21. Yüzyıl Trendleri ve Akademik Kütüphanelerle İlişkis

Zeynep İspir1 ve Duhan Torlak2

Öz

21. yüzyılda ivme kazanan teknolojik gelişmeler her alanı olduğu gibi kütüphaneleri de etkilemiştir. Bu gelişmelere paralel olarak kütüphaneler ve bilgi uzmanları bu yüzyılda kullanıcıların farklı ihtiyaçları ile karşılaşmışlardır. Kullanıcıların verilen hizmetlere hızlı, kolay ve kusursuz olarak erişim sağlama arzularını karşılamak, özellikle akademik kütüphaneler için başlıca değişim unsuru olmuştur. Bu değişim; bilgiye erişim, kaynaklardaki format değişiklikleri, açık erişim hareketi, değişen kütüphane mekânları, zaman ve mekândan bağımsız hizmet, kurumsal arşiv, yayın analizleri gibi ögeleri bünyesinde bulundurur. Kütüphaneciler de bu değişime uyum sağlayarak, akademik performansların ölçülmesine katkıda bulunmak, derslerle entegre bilgi okuryazarlığı hizmetlerini yürütmek ve sosyal medyayı etkin kullanmak gibi farklı alanlarda uzmanlaşmış ve yeni unvanlar almışlardır. Kullanıcıların gereksinimlerini karşılamak için gerekli temel yetkinliklere sahip olan kütüphaneciler, içinde bulunduğumuz yüzyılın trendleri ile birlikte yeni fırsat ve zorluklarla karşılaşmışlardır. Bu çalışmada 21. Yüzyılda trendlerin akademik kütüphanelere etkileri ve kütüphanecilerin karşılaştığı fırsat ve zorluklar üzerinde durulmuş, sürecin getirdiği sorular yanıtlanmaya çalışılmıştır.
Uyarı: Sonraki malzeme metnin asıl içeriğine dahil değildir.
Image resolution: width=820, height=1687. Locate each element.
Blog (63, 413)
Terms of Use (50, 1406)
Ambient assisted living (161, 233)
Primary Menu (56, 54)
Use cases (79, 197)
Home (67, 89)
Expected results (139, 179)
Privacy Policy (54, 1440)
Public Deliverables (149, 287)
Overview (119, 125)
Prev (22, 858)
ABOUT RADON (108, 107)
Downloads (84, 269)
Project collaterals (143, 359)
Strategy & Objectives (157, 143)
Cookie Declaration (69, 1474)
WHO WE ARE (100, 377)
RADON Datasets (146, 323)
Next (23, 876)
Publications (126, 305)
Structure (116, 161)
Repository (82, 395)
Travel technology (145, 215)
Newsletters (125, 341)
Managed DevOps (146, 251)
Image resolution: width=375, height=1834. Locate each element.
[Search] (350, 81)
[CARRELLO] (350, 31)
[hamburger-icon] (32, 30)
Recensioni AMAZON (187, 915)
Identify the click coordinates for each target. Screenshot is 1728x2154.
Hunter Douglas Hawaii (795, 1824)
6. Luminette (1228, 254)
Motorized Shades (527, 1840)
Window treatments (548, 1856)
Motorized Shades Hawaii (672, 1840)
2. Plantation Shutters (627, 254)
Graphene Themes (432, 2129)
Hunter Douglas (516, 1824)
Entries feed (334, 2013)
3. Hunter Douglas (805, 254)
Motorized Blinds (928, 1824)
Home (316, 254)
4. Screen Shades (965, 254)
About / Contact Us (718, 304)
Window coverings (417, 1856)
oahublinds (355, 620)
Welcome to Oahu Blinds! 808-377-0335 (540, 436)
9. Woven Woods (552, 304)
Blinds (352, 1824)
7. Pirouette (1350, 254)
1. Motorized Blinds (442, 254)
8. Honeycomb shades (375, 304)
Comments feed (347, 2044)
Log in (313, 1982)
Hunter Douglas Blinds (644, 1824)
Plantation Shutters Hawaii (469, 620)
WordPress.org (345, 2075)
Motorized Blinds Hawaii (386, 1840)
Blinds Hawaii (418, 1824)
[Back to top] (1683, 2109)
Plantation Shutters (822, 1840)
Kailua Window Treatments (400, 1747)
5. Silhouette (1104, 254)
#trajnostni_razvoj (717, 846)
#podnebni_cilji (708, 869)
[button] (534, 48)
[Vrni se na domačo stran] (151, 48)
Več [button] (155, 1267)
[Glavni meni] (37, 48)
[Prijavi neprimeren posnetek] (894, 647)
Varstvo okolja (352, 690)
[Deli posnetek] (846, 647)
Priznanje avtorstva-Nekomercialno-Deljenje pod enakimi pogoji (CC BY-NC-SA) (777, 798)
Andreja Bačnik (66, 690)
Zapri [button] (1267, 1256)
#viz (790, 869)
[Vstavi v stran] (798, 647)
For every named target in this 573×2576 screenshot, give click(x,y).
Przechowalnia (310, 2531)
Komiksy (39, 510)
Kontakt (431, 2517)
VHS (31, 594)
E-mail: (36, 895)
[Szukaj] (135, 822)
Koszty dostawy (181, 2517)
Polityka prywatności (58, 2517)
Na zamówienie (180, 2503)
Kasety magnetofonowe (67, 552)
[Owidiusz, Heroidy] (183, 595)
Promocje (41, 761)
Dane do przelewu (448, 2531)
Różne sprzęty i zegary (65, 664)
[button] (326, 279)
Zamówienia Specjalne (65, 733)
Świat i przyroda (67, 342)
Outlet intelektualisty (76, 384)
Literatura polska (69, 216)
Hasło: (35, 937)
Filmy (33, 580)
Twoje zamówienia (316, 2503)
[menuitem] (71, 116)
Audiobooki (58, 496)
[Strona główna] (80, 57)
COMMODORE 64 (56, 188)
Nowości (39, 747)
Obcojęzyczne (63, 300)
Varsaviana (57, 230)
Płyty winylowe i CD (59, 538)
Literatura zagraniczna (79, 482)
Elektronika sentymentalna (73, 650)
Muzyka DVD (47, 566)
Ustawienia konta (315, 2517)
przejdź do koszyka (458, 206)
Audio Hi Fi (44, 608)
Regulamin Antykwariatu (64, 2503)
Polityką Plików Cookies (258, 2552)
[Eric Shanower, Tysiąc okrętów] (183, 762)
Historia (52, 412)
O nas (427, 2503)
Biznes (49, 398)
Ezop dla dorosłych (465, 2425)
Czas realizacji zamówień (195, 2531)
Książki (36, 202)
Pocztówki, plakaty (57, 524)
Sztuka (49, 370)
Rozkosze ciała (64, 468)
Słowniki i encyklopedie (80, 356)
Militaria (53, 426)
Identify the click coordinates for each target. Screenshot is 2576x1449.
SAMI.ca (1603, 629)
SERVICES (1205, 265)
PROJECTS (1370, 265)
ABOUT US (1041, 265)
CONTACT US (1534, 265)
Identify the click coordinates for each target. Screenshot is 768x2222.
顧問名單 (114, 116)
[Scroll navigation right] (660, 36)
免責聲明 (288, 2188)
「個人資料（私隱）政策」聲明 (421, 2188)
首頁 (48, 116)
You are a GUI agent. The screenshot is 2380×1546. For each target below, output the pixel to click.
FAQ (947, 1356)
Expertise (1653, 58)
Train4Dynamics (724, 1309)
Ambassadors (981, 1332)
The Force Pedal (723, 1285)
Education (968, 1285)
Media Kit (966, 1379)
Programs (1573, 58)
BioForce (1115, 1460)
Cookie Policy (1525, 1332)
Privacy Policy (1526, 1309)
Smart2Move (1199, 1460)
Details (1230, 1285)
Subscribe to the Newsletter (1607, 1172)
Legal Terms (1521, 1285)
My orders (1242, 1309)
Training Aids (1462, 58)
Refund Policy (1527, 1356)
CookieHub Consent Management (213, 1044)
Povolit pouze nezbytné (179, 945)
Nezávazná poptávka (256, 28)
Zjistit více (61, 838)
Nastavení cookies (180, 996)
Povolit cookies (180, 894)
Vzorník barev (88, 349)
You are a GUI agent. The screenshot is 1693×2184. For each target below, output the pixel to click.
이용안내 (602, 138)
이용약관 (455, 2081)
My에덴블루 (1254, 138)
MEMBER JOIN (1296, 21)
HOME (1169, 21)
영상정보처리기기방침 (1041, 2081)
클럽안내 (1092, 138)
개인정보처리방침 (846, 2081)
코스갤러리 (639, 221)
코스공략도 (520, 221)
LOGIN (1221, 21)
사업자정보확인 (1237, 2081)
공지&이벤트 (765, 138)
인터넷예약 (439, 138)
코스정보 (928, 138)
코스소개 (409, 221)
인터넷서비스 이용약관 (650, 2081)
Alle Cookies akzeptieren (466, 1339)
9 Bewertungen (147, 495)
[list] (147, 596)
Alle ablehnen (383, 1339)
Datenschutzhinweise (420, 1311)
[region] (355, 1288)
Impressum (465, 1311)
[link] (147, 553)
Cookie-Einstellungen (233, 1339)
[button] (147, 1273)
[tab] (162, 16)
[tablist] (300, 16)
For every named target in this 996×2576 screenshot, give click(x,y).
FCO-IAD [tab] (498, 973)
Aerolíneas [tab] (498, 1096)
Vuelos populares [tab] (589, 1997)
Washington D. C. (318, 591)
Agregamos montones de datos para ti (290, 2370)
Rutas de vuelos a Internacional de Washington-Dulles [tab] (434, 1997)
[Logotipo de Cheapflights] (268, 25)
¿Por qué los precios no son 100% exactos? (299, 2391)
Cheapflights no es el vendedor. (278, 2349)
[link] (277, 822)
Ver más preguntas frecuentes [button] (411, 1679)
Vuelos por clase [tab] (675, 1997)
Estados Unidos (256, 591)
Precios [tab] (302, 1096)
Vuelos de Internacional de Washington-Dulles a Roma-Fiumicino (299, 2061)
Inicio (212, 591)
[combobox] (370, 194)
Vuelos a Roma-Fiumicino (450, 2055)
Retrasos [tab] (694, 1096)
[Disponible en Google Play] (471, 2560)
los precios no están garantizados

Anahtar Sözcükler: Akademik kütüphanelerde trendler, bilgiye erişim, akademik kütüphanelerde hizmet türleri,

kullanıcı beklentileri, z kuşağı.

Giriş

Kütüphaneler, çağlar boyunca olgu ve olayların yansıdığı yazılı belgelerin toplandığı, düzenlendiği, korunup, sunulduğu yerler olmuştur. Kütüphanenin özünü bilgi oluşturur. Kütüphanede her şey bir bilgi nesnesidir. Bilgi nesnesi kullanıcıya yine bilgi olarak sunulmak üzere değerlendirilir (Gürdal Tamdoğan, 2009). Kütüphaneler medeniyetlerin kalkınmalarında her dönem önemli bir rol oynamıştır. Bir ülkenin gelişmesi o ülkede üretilen bilginin gücüyle olur. Bu bağlamda bilimsel bilginin en önemli üreticisi olan üniversiteler için kütüphaneler, kurumların entelektüel merkezi olarak kabul edilir. Bir üniversite kütüphanesinin rolü, kullanıcıların beklentilerini karşılayacak şekilde gereksinim duydukları bilgi kaynaklarına doğru ve hızlı yoldan erişmelerini sağlamaktır. Bununla birlikte üniversitede üretilen materyalleri kullanıcıların hizmetine sunan ve bu materyalleri araştırmacılar tarafından ileride kullanılmak üzere depolayan, merkezi bir nokta olduğundan dolayı, kurumdaki her departmanın da tamamlayıcısıdır.

1 E-Kaynaklar Uzmanı, Özyeğin Üniversitesi Kütüphanesi, zeynep.ispir@ozyegin.edu.tr 2 Referans Uzmanı, Özyeğin Üniversitesi Kütüphanesi, duhan.torlak@ozyegin.edu.tr

21. Yüzyıl Trendleri ve Akademik Kütüphanelerle İlişkisi Kütüphane ile üniversite arasındaki ilişki, üniversitenin her daim bilgiye ihtiyaç duyması ve kütüphanenin de ihtiyaç duyulan bu bilgiyi üniversiteye sağlaması esasına dayanır.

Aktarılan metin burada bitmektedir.